2. Aux termes de l'article L. 821-1 du code de la construction et de l'habitation : " Les aides personnelles au logement () sont régies par le présent livre. / Les aides personnelles au logement comprennent / () 2° Les allocations de logement : / a) L'allocation de logement familiale / b) L'allocation de logement sociale. ". Aux termes de l'article L. 823-9 de ce code : " Les articles L. 161-1-5 et L. 553-2 du code de la sécurité sociale sont applicables au recouvrement des montants d'aide personnelle au logement indûment versés ". Aux termes de l'article L. 553-2 du code de la sécurité sociale : " Tout paiement indu de prestations familiales est récupéré (). / Toutefois, par dérogation aux dispositions des alinéas précédents, la créance de l'organisme peut être réduite ou remise en cas de précarité de la situation du débiteur, sauf en cas de manœuvre frauduleuse ou de fausses déclarations. () ".

3. A l'appui de sa requête, Mme A se borne à invoquer sa bonne foi et ses difficultés financières, sans toutefois fournir aucune précision ni aucun justificatif actualisé de sa situation de précarité. Une demande de régularisation, accompagnée d'un formulaire mis à la disposition de la requérante par la juridiction administrative et contenant l'ensemble des informations requises mentionnées au premier alinéa de l'article R. 772-6 du code de justice administrative, lui a été adressée le 7 août 2024 par pli recommandé, dont elle a accusé réception le 10 août suivant. Le 9 septembre 2024, Mme A a transmis au tribunal un tableau listant ses ressources et ses charges du mois de décembre 2023 sans toutefois produire de pièces justificatives. En dépit d'un nouveau courrier qui lui a été adressé le 9 septembre 2024, lui demandant de produire des justificatifs actualisés de ses ressources, charges et dépenses à compter du mois de juin 2024, Mme A n'a produit, à l'expiration du délai qui lui était imparti, aucun élément de nature à compléter la motivation de sa demande, particulièrement des justificatifs actualisés de sa situation financière, et à établir la méconnaissance de ses droits.

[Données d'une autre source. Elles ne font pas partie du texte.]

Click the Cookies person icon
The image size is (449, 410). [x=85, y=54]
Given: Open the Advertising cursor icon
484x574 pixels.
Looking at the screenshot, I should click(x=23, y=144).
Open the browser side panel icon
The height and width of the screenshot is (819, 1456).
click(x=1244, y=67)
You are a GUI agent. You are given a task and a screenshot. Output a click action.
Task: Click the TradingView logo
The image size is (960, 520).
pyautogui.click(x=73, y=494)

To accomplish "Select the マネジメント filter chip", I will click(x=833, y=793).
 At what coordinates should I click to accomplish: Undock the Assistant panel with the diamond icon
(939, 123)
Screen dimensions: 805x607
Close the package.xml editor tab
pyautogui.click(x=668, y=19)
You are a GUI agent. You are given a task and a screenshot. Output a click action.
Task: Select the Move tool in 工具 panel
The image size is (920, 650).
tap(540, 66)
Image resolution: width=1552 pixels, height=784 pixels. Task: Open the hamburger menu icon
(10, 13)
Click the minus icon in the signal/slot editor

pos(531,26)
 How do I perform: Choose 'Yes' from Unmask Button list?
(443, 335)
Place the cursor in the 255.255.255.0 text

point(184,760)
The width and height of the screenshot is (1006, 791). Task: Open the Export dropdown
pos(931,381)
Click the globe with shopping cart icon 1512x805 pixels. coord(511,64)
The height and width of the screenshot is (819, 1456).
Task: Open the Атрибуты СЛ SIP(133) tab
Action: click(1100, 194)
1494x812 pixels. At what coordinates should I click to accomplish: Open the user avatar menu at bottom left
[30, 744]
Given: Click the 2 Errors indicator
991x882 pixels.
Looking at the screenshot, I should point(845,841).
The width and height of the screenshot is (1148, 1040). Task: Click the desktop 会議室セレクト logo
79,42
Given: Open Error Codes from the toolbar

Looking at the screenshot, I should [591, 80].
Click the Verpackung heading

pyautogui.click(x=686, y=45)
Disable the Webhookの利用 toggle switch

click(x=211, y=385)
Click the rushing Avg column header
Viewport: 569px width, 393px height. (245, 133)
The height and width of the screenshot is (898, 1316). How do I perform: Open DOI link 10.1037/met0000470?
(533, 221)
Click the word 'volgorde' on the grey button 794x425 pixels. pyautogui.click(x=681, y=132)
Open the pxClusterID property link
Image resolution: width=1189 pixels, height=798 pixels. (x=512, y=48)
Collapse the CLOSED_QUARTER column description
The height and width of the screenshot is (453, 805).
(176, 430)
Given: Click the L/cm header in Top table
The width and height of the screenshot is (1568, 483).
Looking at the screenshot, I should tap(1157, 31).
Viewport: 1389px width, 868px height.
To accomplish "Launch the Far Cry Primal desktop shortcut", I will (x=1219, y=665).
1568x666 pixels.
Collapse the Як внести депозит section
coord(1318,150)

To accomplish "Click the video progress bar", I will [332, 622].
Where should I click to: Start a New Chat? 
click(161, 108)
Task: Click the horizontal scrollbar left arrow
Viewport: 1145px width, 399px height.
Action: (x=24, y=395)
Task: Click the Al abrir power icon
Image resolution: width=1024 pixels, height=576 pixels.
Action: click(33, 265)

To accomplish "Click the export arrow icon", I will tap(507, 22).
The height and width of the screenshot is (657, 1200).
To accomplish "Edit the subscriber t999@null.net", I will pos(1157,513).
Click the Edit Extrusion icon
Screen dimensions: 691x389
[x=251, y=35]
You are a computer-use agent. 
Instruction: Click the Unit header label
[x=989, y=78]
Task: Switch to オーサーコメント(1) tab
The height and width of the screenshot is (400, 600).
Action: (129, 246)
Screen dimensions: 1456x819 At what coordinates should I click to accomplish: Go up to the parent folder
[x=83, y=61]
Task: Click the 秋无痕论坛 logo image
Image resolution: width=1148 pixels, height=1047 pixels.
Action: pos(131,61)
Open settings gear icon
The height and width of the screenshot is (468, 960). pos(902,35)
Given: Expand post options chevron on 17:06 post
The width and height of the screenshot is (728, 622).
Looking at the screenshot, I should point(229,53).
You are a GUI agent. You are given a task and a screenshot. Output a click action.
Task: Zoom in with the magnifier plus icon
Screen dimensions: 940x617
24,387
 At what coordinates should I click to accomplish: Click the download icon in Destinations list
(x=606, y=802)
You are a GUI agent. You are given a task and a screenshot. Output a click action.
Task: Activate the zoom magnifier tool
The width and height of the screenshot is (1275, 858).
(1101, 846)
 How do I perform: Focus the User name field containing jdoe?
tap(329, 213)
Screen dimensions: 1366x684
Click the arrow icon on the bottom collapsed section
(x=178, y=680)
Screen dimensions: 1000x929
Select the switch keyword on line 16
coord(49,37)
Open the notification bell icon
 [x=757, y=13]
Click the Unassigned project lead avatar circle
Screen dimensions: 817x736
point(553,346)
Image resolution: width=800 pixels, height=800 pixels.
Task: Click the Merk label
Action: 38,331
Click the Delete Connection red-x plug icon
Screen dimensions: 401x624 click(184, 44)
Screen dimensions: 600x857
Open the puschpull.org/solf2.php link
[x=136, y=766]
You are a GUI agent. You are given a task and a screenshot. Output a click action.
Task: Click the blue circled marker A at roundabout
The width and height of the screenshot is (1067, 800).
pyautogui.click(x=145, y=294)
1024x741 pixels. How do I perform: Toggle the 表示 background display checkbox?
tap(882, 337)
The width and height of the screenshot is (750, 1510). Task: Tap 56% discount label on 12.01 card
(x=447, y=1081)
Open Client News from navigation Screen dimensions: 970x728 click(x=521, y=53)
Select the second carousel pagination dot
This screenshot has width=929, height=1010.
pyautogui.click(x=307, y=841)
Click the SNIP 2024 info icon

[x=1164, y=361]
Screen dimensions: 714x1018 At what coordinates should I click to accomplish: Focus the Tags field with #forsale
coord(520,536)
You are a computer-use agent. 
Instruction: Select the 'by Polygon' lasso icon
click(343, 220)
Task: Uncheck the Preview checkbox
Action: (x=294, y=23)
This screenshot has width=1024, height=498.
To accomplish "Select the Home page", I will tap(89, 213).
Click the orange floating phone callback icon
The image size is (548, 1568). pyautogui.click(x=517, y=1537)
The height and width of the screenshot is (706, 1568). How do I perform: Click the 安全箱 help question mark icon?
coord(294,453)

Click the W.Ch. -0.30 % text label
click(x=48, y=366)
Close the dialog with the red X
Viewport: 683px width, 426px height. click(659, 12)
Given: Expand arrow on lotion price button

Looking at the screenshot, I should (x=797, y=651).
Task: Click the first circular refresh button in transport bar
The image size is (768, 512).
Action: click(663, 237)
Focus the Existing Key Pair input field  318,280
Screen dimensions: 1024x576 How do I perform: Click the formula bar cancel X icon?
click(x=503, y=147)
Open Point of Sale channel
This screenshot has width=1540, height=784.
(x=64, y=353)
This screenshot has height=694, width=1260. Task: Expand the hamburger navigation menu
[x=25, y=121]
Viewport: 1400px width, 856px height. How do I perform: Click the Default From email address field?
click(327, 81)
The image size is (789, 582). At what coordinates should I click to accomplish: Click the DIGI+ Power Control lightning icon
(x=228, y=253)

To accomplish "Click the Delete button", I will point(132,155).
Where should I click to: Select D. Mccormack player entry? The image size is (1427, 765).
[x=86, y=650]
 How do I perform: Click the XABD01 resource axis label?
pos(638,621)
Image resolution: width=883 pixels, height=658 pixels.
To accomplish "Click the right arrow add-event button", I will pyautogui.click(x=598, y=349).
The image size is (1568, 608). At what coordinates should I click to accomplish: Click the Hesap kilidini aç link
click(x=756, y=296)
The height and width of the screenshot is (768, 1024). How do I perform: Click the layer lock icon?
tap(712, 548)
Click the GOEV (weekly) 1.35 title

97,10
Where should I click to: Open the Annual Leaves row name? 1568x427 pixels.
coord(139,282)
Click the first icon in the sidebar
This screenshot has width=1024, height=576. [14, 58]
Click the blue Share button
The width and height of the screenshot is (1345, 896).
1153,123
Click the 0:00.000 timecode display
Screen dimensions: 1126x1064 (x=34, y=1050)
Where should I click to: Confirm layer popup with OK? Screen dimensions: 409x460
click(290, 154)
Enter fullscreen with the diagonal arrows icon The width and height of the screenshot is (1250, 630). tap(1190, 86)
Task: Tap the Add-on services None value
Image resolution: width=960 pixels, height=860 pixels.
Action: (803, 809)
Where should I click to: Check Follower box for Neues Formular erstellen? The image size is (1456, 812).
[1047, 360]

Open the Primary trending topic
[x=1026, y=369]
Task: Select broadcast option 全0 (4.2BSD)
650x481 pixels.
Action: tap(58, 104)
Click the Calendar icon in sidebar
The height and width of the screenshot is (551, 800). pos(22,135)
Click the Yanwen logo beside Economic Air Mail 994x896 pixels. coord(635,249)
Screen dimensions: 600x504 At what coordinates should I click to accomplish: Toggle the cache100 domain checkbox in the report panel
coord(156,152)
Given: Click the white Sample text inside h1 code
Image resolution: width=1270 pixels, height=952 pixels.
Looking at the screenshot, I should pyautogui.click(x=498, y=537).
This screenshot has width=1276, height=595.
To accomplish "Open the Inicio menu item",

4. Par suite, la requête de Mme A, qui ne comporte que des moyens non assortis des précisions suffisantes permettant d'en apprécier le bien-fondé, doit être rejetée en application des dispositions précitées du 7° de l'article R. 222-1 du code de justice administrative.

O R D O N N E :

Article 1er : La requête de Mme A est rejetée.

Article 2 : La présente ordonnance sera notifiée à Mme B A.

Fait à Nîmes, le 22 novembre 2024.

Le président,

Christophe Ciréfice

La République mande et ordonne au préfet du Gard en ce qui le concerne, ou à tous commissaires de justice à ce requis, en ce qui concerne les voies de droit commun contre les parties privées, de pourvoir à l'exécution de la présente décision.